#### INPUT FOR THIS TASK
=== Begin Enclosure ===
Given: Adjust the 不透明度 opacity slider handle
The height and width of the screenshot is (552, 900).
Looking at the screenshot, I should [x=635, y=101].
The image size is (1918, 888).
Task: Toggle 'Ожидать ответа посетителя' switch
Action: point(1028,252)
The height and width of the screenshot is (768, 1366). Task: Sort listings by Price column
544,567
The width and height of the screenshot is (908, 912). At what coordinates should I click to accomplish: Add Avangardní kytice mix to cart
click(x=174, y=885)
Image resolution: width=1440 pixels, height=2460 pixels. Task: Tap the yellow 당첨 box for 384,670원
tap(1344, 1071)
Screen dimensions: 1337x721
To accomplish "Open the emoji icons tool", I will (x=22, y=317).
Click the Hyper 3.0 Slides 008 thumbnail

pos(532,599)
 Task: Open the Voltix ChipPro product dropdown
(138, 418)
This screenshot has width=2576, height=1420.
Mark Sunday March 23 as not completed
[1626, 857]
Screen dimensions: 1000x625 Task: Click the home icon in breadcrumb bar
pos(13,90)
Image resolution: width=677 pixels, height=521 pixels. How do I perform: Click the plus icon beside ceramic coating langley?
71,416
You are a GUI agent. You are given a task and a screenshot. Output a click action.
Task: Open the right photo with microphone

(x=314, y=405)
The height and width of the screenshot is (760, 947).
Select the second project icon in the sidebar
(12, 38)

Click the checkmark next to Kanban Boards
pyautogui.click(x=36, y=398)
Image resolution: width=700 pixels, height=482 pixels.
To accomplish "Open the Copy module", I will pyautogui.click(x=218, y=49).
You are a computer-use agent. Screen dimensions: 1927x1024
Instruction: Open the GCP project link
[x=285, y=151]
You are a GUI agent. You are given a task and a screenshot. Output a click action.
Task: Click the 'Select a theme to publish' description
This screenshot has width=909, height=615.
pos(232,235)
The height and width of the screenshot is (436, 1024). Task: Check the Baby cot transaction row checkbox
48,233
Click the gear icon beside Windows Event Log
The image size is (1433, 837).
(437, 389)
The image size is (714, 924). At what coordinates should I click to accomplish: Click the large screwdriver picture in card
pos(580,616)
=== End Enclosure ===
#### ABOUT THIS EXERCISE
Retype the material above, character for character.

#### OUTPUT OF THE EXERCISE
Given: Adjust the 不透明度 opacity slider handle
The height and width of the screenshot is (552, 900).
Looking at the screenshot, I should [x=635, y=101].
The image size is (1918, 888).
Task: Toggle 'Ожидать ответа посетителя' switch
Action: point(1028,252)
The height and width of the screenshot is (768, 1366). Task: Sort listings by Price column
544,567
The width and height of the screenshot is (908, 912). At what coordinates should I click to accomplish: Add Avangardní kytice mix to cart
click(x=174, y=885)
Image resolution: width=1440 pixels, height=2460 pixels. Task: Tap the yellow 당첨 box for 384,670원
tap(1344, 1071)
Screen dimensions: 1337x721
To accomplish "Open the emoji icons tool", I will (x=22, y=317).
Click the Hyper 3.0 Slides 008 thumbnail

pos(532,599)
 Task: Open the Voltix ChipPro product dropdown
(138, 418)
This screenshot has width=2576, height=1420.
Mark Sunday March 23 as not completed
[1626, 857]
Screen dimensions: 1000x625 Task: Click the home icon in breadcrumb bar
pos(13,90)
Image resolution: width=677 pixels, height=521 pixels. How do I perform: Click the plus icon beside ceramic coating langley?
71,416
You are a GUI agent. You are given a task and a screenshot. Output a click action.
Task: Open the right photo with microphone

(x=314, y=405)
The height and width of the screenshot is (760, 947).
Select the second project icon in the sidebar
(12, 38)

Click the checkmark next to Kanban Boards
pyautogui.click(x=36, y=398)
Image resolution: width=700 pixels, height=482 pixels.
To accomplish "Open the Copy module", I will pyautogui.click(x=218, y=49).
You are a computer-use agent. Screen dimensions: 1927x1024
Instruction: Open the GCP project link
[x=285, y=151]
You are a GUI agent. You are given a task and a screenshot. Output a click action.
Task: Click the 'Select a theme to publish' description
This screenshot has width=909, height=615.
pos(232,235)
The height and width of the screenshot is (436, 1024). Task: Check the Baby cot transaction row checkbox
48,233
Click the gear icon beside Windows Event Log
The image size is (1433, 837).
(437, 389)
The image size is (714, 924). At what coordinates should I click to accomplish: Click the large screwdriver picture in card
pos(580,616)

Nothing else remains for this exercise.